[Entries for finding words and elements]
::::
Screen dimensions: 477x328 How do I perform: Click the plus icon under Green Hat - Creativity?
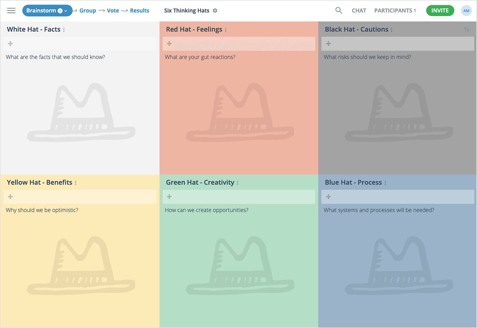169,196
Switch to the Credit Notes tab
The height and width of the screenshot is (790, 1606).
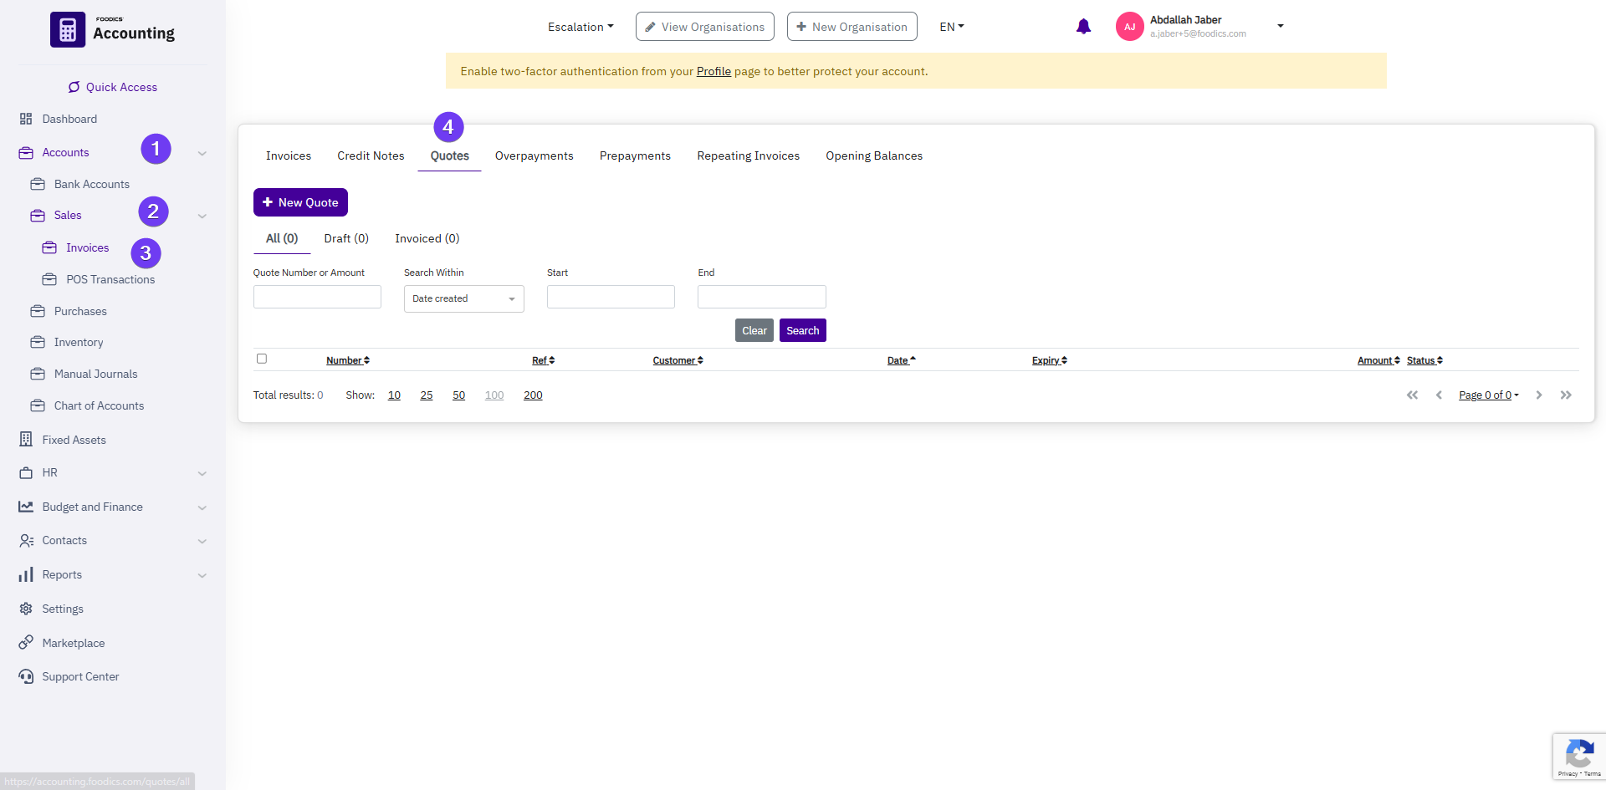click(x=371, y=155)
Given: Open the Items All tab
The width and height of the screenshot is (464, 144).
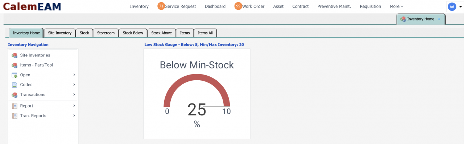Looking at the screenshot, I should pyautogui.click(x=205, y=33).
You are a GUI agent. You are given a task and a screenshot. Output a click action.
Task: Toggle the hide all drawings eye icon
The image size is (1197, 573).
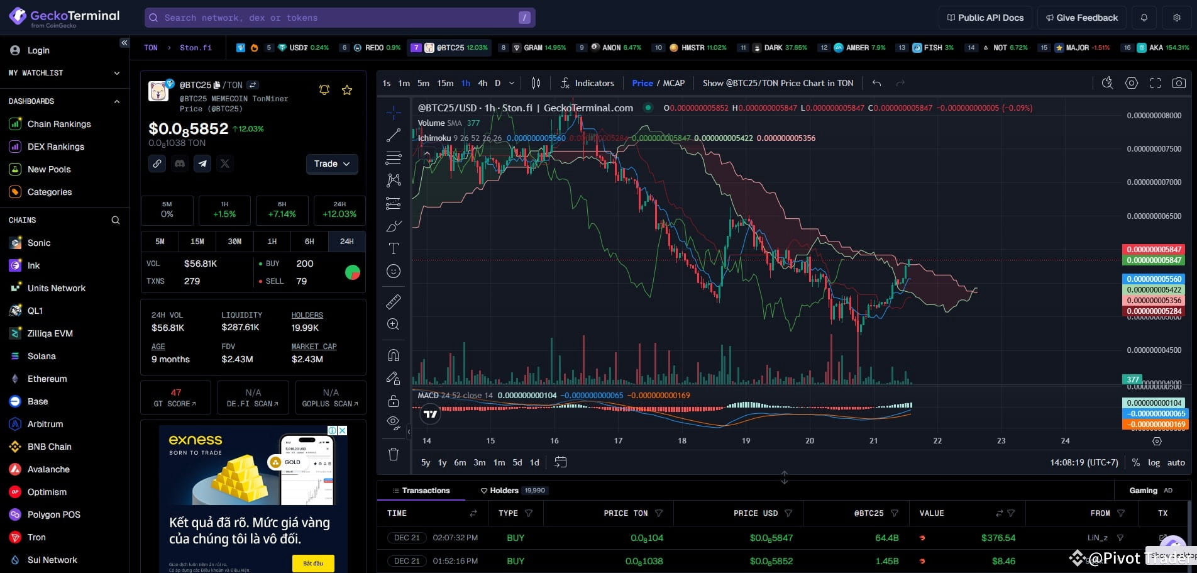(x=394, y=422)

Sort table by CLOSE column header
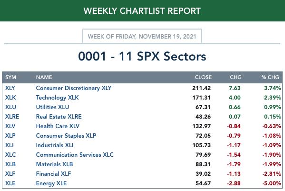coord(203,77)
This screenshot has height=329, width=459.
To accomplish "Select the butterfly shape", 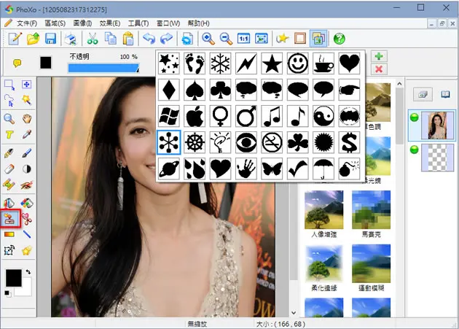I will (x=272, y=169).
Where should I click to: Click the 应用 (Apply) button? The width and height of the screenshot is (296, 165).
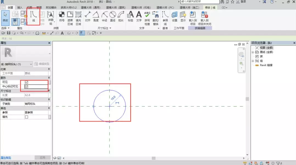coord(42,158)
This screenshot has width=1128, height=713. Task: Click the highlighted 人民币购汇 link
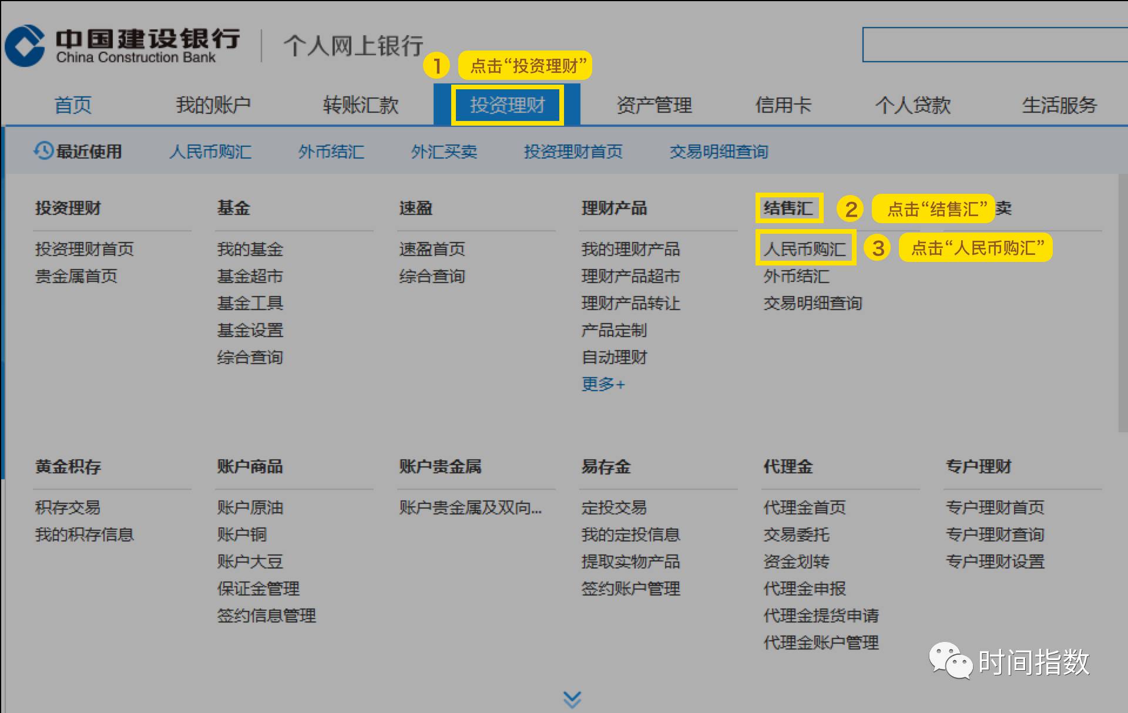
::::
→ Your goal
Please pick out every line of the data above that contains the word "This", treating uppercase and lowercase as different.

→ Exercise response
This screenshot has height=329, width=459.
This screenshot has width=1128, height=713. Task: Click the highlighted 人民币购汇 link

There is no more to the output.